Given a function $f$ and a point $x_0$, one should be able to find the Taylor Series of the inverse of $f$ about $f(x_0)$, using the derivatives of $f$. $$ f^{-1}(y) = \sum_{n=0}^\infty a_n (y-f(x_0))^n $$ So far, through some tedious (and kind of sketchy) working out, I have found the following: $$ \begin{align} a_0 &= x_0\\ a_1 &= \frac1{f'(x_0)}\\ a_2 &= \frac{f''(x_0)}{2f'(x_0)^3}\\ a_3 &= \frac{3f''\left(x_{0}\right)^{2}-f'\left(x_{0}\right)f'''\left(x_{0}\right)}{6f'\left(x_{0}\right)^{5}}\\ a_4 &= \frac{10f'\left(x_{0}\right)f''\left(x_{0}\right)f'''\left(x_{0}\right)-15f''\left(x_{0}\right)^{3}-f'\left(x_{0}\right)^{2}f''''\left(x_{0}\right)}{24f'\left(x_{0}\right)^{7}} \end{align} $$ Obviously, the complexity of each constant seems to grow exponentially, and I am afraid to even try to find $a_5$ because it might take all day. I don't see any obvious patterns, other than that the power in the denominator increases by $2$ each time, and that the constant in the denominator is given by $n!$.
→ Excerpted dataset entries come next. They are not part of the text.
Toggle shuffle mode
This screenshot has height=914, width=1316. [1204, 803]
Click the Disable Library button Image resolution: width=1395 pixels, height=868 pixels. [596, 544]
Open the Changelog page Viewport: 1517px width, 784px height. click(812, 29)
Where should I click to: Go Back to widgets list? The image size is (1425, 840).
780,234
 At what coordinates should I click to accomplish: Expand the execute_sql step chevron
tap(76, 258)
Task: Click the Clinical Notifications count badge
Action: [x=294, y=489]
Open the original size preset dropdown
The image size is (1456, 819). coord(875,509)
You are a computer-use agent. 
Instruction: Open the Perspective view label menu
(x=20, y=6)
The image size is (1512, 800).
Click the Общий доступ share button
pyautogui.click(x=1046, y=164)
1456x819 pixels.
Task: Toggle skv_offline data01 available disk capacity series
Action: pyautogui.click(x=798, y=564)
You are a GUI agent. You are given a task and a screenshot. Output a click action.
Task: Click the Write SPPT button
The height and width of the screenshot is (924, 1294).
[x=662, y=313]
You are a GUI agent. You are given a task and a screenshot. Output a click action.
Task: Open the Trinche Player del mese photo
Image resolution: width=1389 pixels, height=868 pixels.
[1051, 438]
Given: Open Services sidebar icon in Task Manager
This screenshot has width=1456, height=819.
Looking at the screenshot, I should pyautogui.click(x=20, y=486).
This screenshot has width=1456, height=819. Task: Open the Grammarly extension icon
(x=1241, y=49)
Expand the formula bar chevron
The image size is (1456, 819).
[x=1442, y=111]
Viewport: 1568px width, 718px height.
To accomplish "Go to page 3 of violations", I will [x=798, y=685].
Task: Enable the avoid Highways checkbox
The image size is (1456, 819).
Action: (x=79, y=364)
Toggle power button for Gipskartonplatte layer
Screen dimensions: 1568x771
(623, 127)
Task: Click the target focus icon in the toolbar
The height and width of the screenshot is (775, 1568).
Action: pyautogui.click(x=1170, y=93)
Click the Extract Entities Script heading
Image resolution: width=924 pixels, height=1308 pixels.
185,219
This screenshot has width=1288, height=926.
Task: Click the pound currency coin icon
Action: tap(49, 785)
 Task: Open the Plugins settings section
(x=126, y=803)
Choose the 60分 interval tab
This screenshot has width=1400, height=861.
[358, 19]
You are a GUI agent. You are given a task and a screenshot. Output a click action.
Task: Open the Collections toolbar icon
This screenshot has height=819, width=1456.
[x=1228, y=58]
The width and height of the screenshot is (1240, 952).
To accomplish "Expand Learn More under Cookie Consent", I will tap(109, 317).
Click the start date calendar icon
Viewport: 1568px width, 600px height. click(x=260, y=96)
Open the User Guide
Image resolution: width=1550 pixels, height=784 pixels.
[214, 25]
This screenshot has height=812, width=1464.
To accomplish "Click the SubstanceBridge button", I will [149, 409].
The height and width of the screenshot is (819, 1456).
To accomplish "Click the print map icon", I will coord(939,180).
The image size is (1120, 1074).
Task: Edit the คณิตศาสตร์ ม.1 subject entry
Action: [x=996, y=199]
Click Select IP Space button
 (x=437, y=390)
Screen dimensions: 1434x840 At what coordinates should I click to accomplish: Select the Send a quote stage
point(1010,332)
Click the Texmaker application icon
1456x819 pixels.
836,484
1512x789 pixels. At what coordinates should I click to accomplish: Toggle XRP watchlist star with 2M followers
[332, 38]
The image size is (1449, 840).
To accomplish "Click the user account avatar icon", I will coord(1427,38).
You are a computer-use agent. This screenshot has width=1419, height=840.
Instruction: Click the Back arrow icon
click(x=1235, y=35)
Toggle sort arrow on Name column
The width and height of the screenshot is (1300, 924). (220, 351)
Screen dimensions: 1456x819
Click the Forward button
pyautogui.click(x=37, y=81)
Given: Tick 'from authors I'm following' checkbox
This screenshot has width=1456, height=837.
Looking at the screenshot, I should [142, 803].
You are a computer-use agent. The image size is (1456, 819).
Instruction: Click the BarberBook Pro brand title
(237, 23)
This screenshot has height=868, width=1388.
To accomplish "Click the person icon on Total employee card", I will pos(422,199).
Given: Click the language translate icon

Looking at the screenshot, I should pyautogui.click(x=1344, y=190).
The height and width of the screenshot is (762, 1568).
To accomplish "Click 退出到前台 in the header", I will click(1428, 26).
Is there a formula for these constants?
The constants that I have am trying to find can be found by using the Lagrange–Bürmann formula, as people have helpfully brought up in the comments. $$ a_n = \lim_{w\to x_0} \frac{d^{n-1}}{dw^{n-1}}\left[\left( \frac{w-x_0}{f(w)-f(x_0)} \right)^n\right]. $$ It looks like this is the most compact general form these constants can take.